Ferroptosis is involved in the IL-9-induced intestinal barrier injury in sepsis: an experimental animal and translational study.

Background: Interleukin-9 (IL-9) is an emerging pro-inflammatory cytokine that promotes intestinal barrier injury (IBI) in sepsis. The specific mechanisms of IL-9-induced IBI still need to be clarified. As a newly discovered form of programmed cell death, ferroptosis was demonstrated to be involved in sepsis-related organ dysfunction, yet its role in IL-9-induced IBI in sepsis remains unexplored.
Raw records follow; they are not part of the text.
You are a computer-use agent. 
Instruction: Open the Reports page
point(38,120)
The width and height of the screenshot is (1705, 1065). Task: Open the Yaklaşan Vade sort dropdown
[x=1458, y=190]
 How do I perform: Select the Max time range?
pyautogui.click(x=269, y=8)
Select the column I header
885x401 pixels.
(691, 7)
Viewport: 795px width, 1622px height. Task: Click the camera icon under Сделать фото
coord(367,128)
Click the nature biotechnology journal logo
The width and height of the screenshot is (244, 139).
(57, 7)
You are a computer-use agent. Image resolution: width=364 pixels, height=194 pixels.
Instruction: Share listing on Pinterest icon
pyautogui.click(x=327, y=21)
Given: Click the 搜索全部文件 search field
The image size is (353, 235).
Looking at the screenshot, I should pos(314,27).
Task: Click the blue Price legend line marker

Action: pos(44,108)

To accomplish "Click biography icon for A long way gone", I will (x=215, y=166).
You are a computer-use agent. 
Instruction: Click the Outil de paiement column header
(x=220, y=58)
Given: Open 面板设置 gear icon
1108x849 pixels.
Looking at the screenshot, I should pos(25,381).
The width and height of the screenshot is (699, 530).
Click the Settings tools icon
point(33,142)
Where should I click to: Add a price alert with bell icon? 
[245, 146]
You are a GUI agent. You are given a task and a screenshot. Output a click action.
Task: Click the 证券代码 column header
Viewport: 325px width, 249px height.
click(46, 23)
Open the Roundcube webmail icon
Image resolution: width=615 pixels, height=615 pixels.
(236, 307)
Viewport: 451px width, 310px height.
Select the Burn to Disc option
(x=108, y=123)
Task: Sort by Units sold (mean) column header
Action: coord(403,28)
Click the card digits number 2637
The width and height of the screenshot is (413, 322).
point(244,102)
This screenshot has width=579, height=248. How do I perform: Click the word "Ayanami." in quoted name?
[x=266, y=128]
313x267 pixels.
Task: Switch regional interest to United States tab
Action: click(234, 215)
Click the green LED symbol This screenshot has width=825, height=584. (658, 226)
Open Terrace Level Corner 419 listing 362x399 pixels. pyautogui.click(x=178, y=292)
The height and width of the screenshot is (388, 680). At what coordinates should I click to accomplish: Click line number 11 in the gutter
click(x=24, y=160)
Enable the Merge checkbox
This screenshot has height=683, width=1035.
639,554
Methods: Serum levels of IL-9, D-lactate, intestinal fatty acid binding protein (iFABP), glutathione (GSH), and glutathione peroxidase 4 (GPX4) were tested in septic patients and control subjects. Biomarkers reflecting barrier function in serum and intestinal tissue were tested in treated rats. Rats underwent sepsis induction, IL-9, IL-9 inhibition (IL-9i), and ferroptosis inhibition (Fei) treatment were selected to examine the severity of IBI and survival rates.

Results: Significantly elevated levels of IL-9, D-lactate, iFABP, GSH, and GPX4 were observed in septic patients and rats. IL-9 levels showed a negative correlation with GSH and GPX4 levels, while GSH or GPX4 levels showed an inverse correlation with D-lactate and iFABP levels. Serum GSH and GPX4 levels demonstrated strong predictive value for acute gastrointestinal injury of grade II and above in septic patients. IL-9 administration increased levels of transferrin receptor, Fe2+, and iFABP in serum and intestinal tissue of septic rats, while decreasing GSH, GPX4, and zonula occludens 1 levels. Inhibition of ferroptosis reversed these biomarkers alterations. Intestinal permeability, transmission electron microscopy, histopathology, and apoptosis assays confirmed exacerbated IBI following IL-9 upregulation and its attenuation upon ferroptosis inhibition.

Conclusion: Ferroptosis was implicated in the IL-9-induced intestinal barrier injury in sepsis.